SEDA KARATABANOĞLU YAZDI: Gazetecilerin haber kaynağını ve eriştiği belgeleri koruması, yasal bir hak

Gazeteciler haber kaynaklarını ve belgelerini, yetkililerden ve kamuoyundan gizleyebilir mi? Yasaların ve gazetecilik etiğinin bu konuda bize neler söylediğini, gazeteciler Faruk Bildirici ve Alican Uludağ ile hukukçular Hüseyin Ersöz, Abbas Yalçın ve Deniz Özen’e sorduk.
Siyasi gündemin hızla değiştiği Türkiye gibi ülkelerde gazeteciler hazırladıkları haberler nedeniyle sık sık sanık koltuğuna oturmak zorunda bırakılıyor. Basın özgürlüğü; Anayasa, 5187 sayılı Basın Kanunu ve çeşitli uluslararası sözleşmelerle güvence altına alınmış olsa da neredeyse her gazetecinin yolu en az bir kez sanık sandalyesinden geçiyor.

Gazeteciler diğer meslek gruplarından farklı olarak 4857 sayılı İş Kanunu’na değil, 5187 Sayılı Basın Kanunu’na tâbi olarak çalışıyor. Kaynak açıklamama özgürlüğü, basın özgürlüğü, dava açma süreleri ve hazırladıkları haberlerden doğacak hukuki sorumluluklar yine bu kanunda belirtiliyor.

Basın Kanunu Madde 12: Süreli yayın sahibi, sorumlu müdür ve eser sahibi, bilgi ve belge dâhil her türlü haber kaynaklarını açıklamaya ve bu konuda tanıklık yapmaya zorlanamaz.

‘Kaynak açıklamama temel kural’
Gazetecilerin haber kaynağını, eriştiği belgeleri, görüştüğü kişilerin ses kayıtlarını, haber fotoğraflarını, belgeleri gizli tutma ve açıklamama hakkı Basın Kanunu’nun 12. maddesiyle güvence altında. Ancak bazı durumlarda kamuoyu, gazetecilerin kaynakları açıklamasını bekleyebiliyor.

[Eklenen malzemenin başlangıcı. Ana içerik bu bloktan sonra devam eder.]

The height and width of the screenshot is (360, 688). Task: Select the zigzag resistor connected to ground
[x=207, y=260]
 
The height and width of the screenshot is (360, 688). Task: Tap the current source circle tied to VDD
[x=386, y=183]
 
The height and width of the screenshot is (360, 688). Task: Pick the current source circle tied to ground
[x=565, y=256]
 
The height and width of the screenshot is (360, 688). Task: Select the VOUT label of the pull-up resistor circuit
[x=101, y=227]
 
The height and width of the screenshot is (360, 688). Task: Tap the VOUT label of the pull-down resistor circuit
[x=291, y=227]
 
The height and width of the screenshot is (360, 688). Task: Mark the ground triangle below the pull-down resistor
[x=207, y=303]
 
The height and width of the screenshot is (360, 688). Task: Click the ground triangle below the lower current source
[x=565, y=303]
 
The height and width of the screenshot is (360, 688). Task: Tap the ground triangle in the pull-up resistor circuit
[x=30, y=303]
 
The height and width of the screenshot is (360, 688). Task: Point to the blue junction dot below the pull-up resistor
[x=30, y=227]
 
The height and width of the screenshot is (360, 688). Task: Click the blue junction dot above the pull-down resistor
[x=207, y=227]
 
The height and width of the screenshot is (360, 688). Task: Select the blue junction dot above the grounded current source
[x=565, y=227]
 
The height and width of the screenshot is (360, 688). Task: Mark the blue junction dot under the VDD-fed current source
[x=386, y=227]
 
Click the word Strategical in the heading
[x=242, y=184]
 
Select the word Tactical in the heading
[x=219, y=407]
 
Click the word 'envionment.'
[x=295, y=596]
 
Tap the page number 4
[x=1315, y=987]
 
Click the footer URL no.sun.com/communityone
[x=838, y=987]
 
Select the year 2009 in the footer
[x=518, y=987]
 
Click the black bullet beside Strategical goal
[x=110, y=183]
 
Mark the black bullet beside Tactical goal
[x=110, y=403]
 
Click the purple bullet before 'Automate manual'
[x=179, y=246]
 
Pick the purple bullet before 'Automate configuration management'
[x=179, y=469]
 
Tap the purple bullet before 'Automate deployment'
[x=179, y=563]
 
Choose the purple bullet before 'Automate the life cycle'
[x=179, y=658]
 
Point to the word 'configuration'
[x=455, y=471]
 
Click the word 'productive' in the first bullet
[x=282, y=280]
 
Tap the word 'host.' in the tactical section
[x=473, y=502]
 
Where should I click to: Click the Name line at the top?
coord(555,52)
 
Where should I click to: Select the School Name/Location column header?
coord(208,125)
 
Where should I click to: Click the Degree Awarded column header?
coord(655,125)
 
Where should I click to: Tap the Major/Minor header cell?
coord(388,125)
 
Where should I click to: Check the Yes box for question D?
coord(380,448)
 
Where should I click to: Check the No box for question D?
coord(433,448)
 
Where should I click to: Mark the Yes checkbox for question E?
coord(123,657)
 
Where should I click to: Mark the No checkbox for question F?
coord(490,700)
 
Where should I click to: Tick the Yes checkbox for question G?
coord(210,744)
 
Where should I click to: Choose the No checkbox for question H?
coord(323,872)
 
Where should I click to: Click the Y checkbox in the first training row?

Gazetecilerin kaynaklarını yasal ve etik olarak ne kadar süreyle saklaması gerektiği ve bu kaynakları hangi durumda açıklayıp açıklamayacağını değerlendiren Radyo ve Televizyon Üst Kurulu (RTÜK) eski üyesi ve medya ombudsmanı Faruk Bildirici’ye göre kaynak açıklamama hakkı yasayla güvence altına alınmış olsa bile istisnai durumlar var. Bildirici şunları söylüyor:

Kaynağını açıklamama ilkesi bizim mesleğin temel kurallarındandır. Bir gazetecinin gizli tutma sözünü verdiği kaynağını açıklaması gazeteciliğe ihanet gibi görülür, öyle değerlendirilir. Ama her kuralda, her ilkede olduğu gibi, bu konuda da istisnai durumlar vardır. Gazeteci, kaynağının ismi, kimliği ve konumu gibi bilgileri gizli tutmaya söz verdiyse, bilgileri bu koşulla aldıysa, kaynağıyla bu anlaşmaya uymak zorundadır. Ancak kimliği gizli tutulan kaynağın izin vermesi hâlinde gizlilik kaydırılabilir, isim yazılabilir.
İstisnai nitelikteki ikinci durum ise kaynağın gazeteciyi yanılttığının ortaya çıkması hâlidir. Eğer kaynağın yanlış bilgi verdiği ve gazeteci ile kamuoyunu yanıltmaya çalıştığı açığa çıkmışsa kaynağın ismi, kimliği yazılabilir, açıklanabilir. Tabii burada da kaynağın kimliğinin açıklanması hâlinde geniş bir kamu yararının bulunması gereklidir. Rahmi Turan’ın Sözcü’de geçen yıl yazdığı ‘Saray’a giden CHP’li’ meselesi tam da böyle bir örnek. O kadar büyük yankı uyandıran olayın doğru olmadığının ortaya çıktığı anda Rahmi Turan’ın oyalanmadan kaynağını açıklaması gerekiyordu. Çünkü bütün taraflar yalanladı, bütün verilerin yanlış hatta gerçeküstü olduğu açığa çıktı. Buna rağmen Rahmi Turan ‘Saray’a yakın’ diye tanımladığı kaynağını korudu. Hatta verdiği bilgilerin yanlış olduğu ortaya çıktığı hâlde ‘Bir daha sordum, yüzde yüz doğru diye teminat verdi’ diye yazdı. Başka hiçbir şekilde araştırmadan yine kaynağına sorması yanlıştı. Ama günler geçtikten ve olaylar geliştikten sonra kaynağını açıklamak zorunda kaldı.
‘Mesleğin özü değişmedi, arşiv hâlâ en değerli hazine’
Bildirici’ye göre, gazeteci için çalıştığı bilgi ve belgenin ömrü sınırsız. Haberde kullanılan bilgi ve belgelerin çöpe atılamayacağını söyleyen Bildirici şunları ekliyor: “Beş on yıl önce kullanılan bir bilgi, belge ya da herhangi bir veri yıllar geçtikten sonra başka bir gelişmeyle birleşip yeni bir gazetecilik ürününe dönüşebilir. Bu nedenle bir gazeteci olarak bilgi ve belgeleri, fotoğrafları, ses ve görüntü kayıtlarını, elde ettiğim bütün verileri saklarım, atmaya kıyamam. Tabii ki, çok önemsizleri zamanla ayıklarım. Onlar zamanla yeni haberlere, yeni analizlere, o da olmazsa yeni kitaplara dönüşür.”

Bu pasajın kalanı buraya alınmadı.